With this idea in mind, Charity Miles was born in the summer of 2012. Gurkoff hired one contractor to help him, and the first week, they had 10 charity partners and only about 30 people who downloaded the app. “They liked it,” Gurkoff says, “and they told some friends and they told some friends, and it really has grown almost entirely by word of mouth.”
Six years later, Charity Miles has raised more than $2,750,000, with 100,000,000 miles moved in support of a charity partnership list that includes St. Jude Children’s Research Hospital, Wounded Warrior Project, the Michael J. Fox Foundation for Parkinson’s Research and dozens more. The app itself is free, makes it easy for users to choose their charity partners and doesn’t affect any other apps that are in use simultaneously. To start, users simply click on the charity for which they want to move, select an activity (run, walk, bike, etc.) and just start moving. You can choose to be part of a team for a community running aspect or just run solo. When you’re finished, you can share your workout on social media or keep it private on your app.

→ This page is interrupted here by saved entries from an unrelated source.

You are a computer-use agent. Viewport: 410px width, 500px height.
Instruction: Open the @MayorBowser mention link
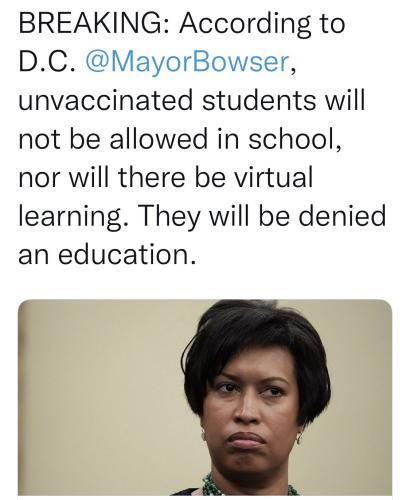point(187,62)
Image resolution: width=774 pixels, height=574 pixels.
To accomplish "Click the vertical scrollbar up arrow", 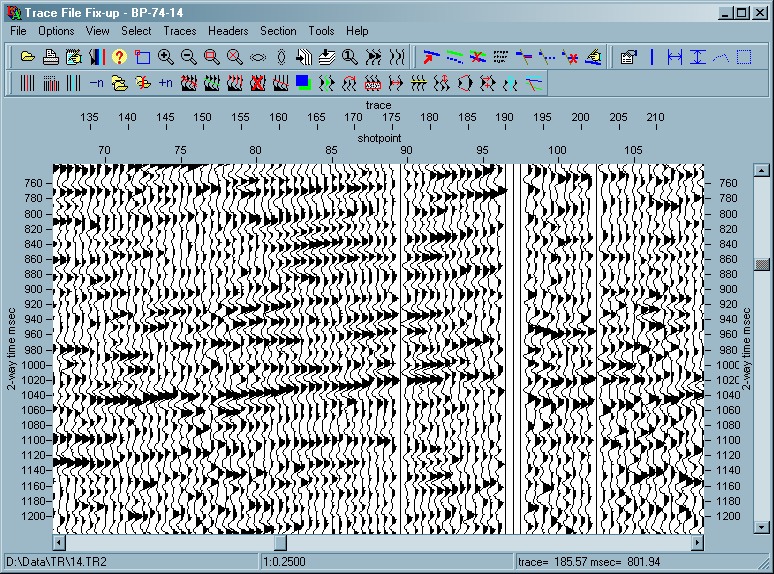I will click(x=762, y=172).
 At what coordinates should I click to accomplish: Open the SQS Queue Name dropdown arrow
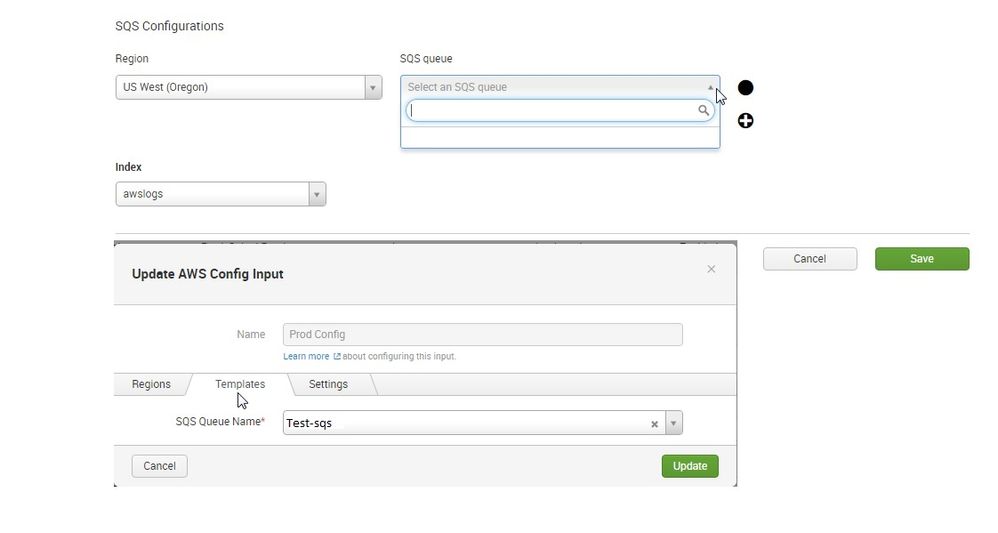pos(674,423)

Though Charity Miles is still a small company with only seven employees, Gurkoff has big goals for the future. Along with integrating with Garmin watches and other tracking devices, Gurkoff wants to finally be able to give his sponsors a positive return on their investments.
“The sponsorships that we get now are entirely generous,” Gurkoff says. “What I’ve always wanted to do was be able to show a sponsor that if they give me X dollars, they will get back more than X dollars as a return. We are trying to build that kind of system so that we can move a lot more money to charity.”

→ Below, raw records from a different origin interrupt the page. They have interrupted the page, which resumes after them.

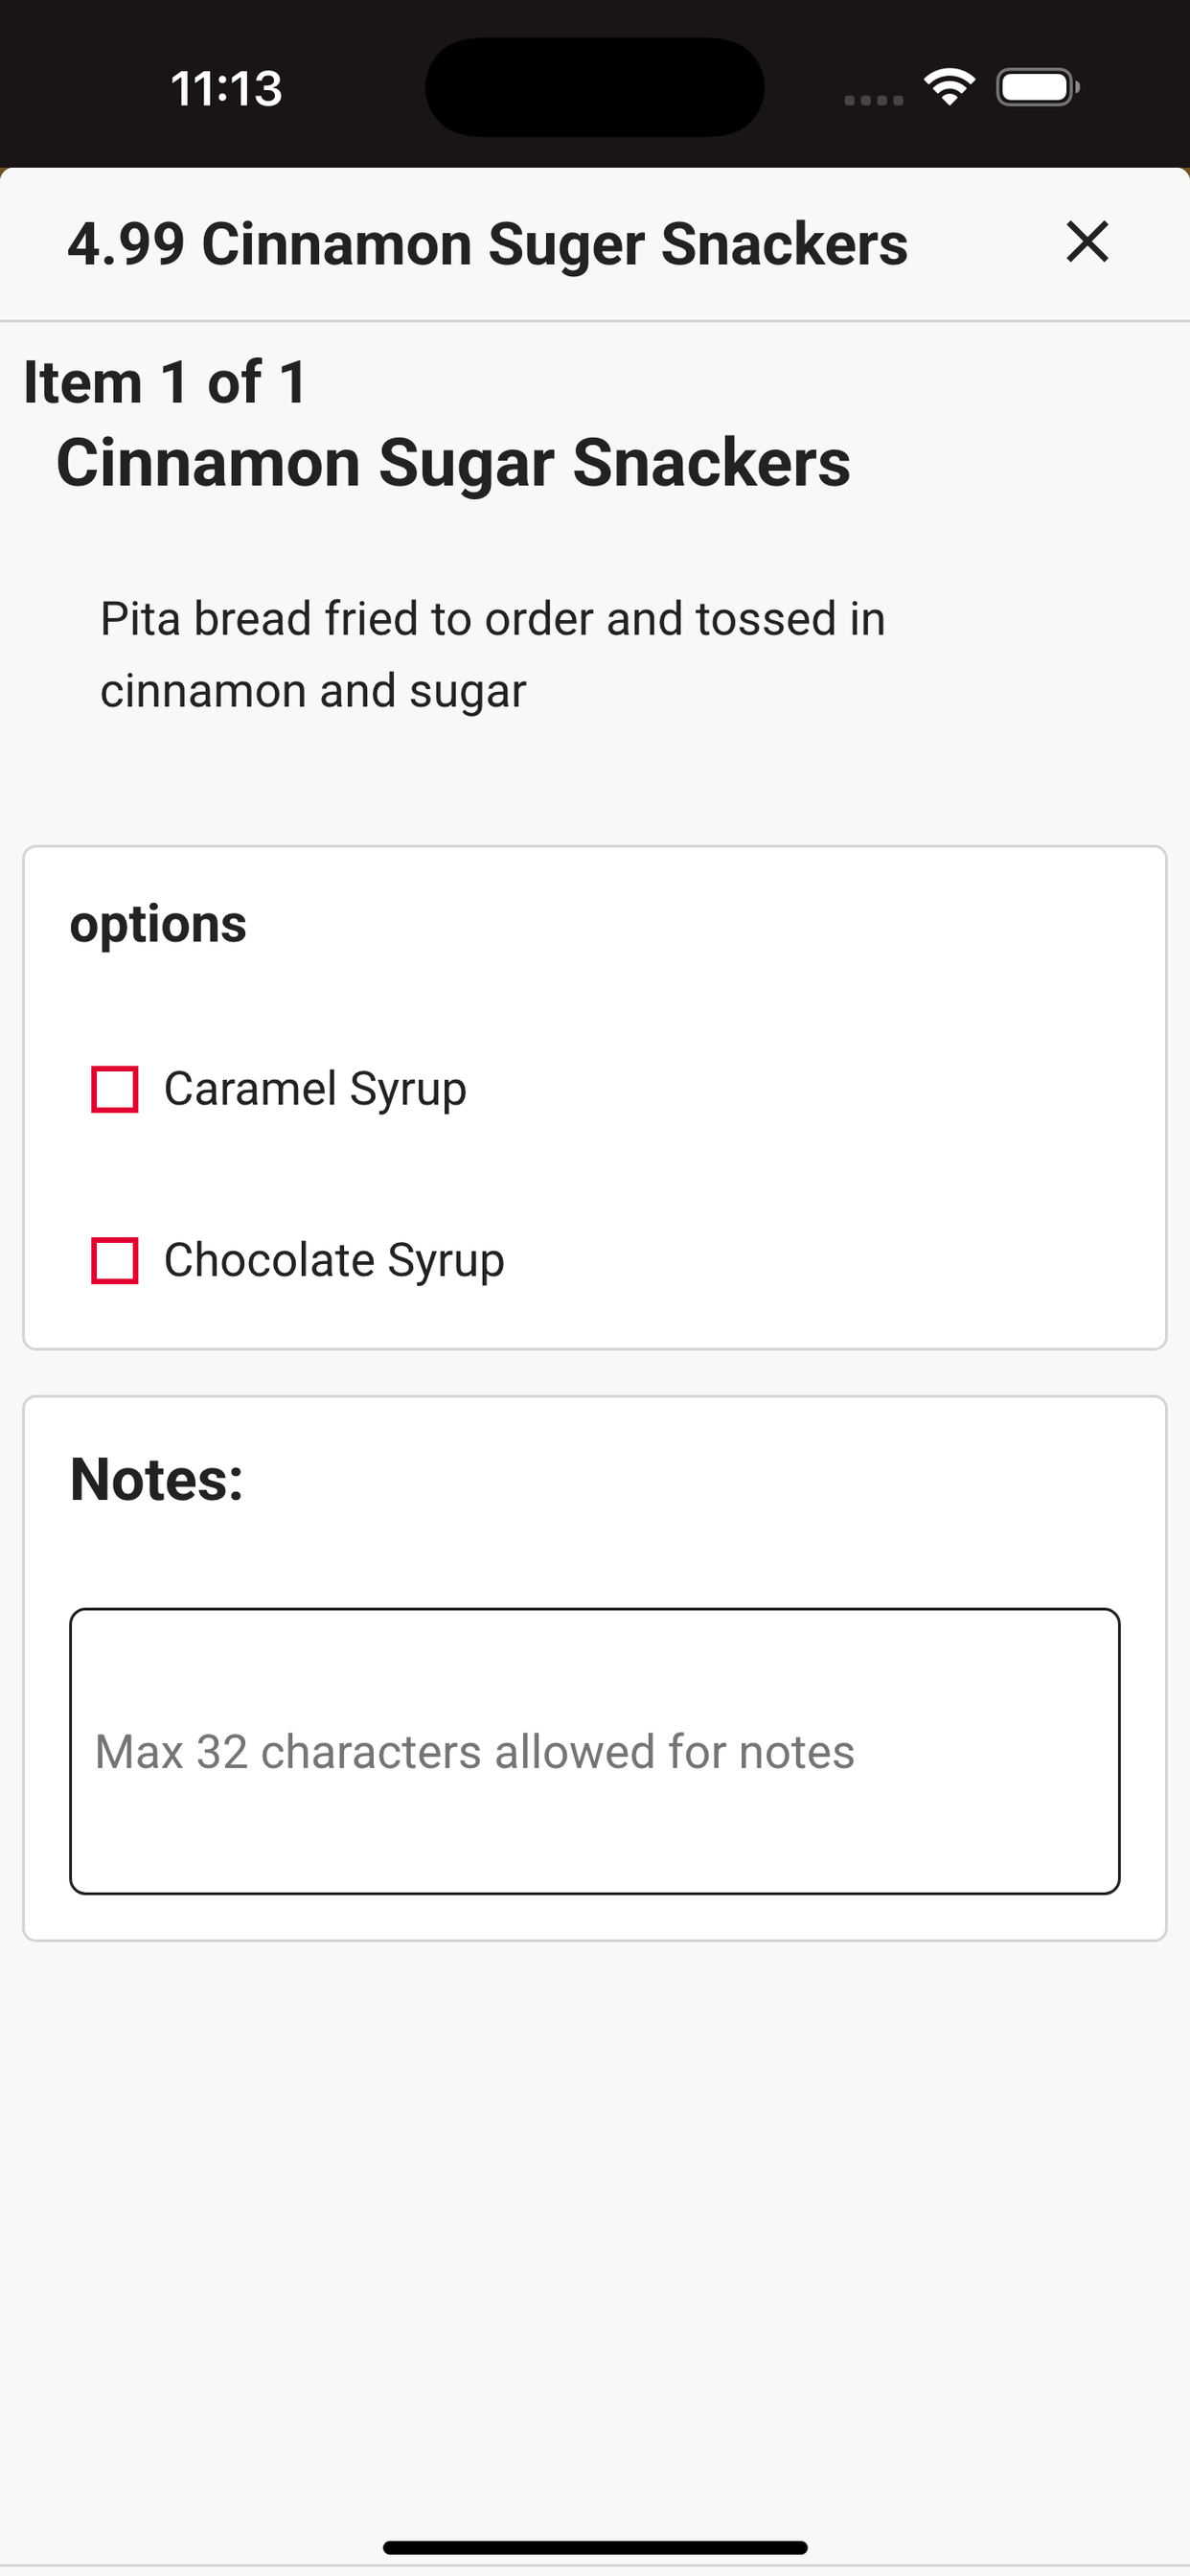Tap the cellular signal dots indicator
The width and height of the screenshot is (1190, 2576).
(x=873, y=100)
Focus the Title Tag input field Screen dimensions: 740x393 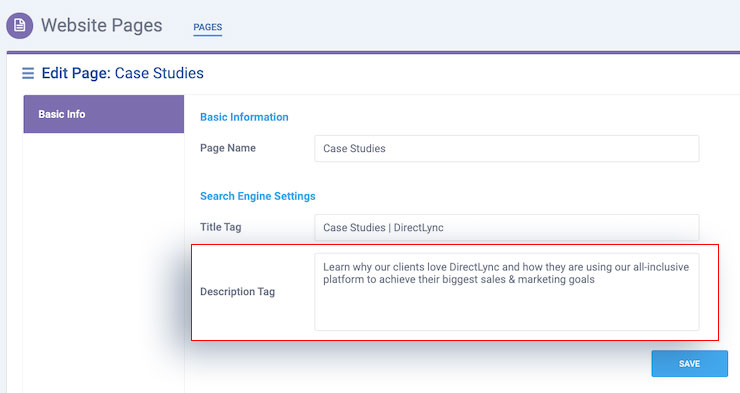coord(507,227)
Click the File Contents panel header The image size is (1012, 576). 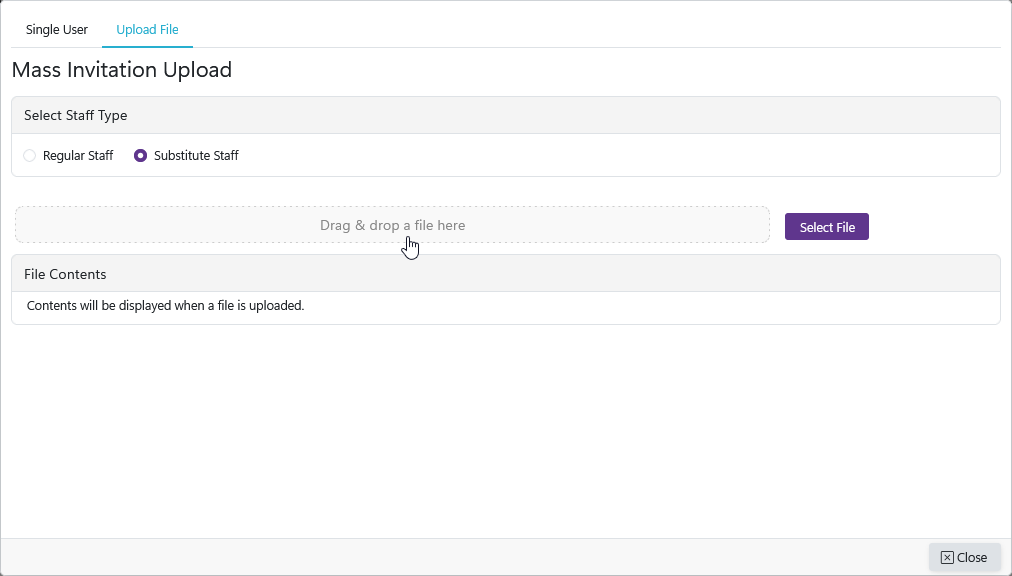(x=505, y=273)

Charity Miles remains one of the only apps you can use to donate money as part of your workout routine (though there is an app that allows you to walk for local animal organizations as you walk your dog), and Gurkoff has seen it consistently motivating people to stay active and even notice their surroundings.
“Walking every day with the app, I’ve just started to see the world differently,” Gurkoff says. “If I’m walking to work and I’m walking through the nature conservancy, I see more trash on the street, I notice dogs more, I become more mindful of what I eat for lunch.”
Charity Miles has now incorporated a podcast into their brand called The Extra Mile, where Gurkoff interviews people who are going the extra mile in their lives while they’re on a walk or run. Starting next month, your friends will be able to sponsor you, along with the upwards of 40 charities now sponsoring the app. Gurkoff knows that Charity Miles is almost entirely powered by members who are passionate about the app and its cause, and he’s hoping the impact the app has on the world will be long-lasting.
“That’s actually where I think we’re going to have the most impact—not in the money that we raise for charity,” he says, “but in the way that people change their minds by walking with a purpose.”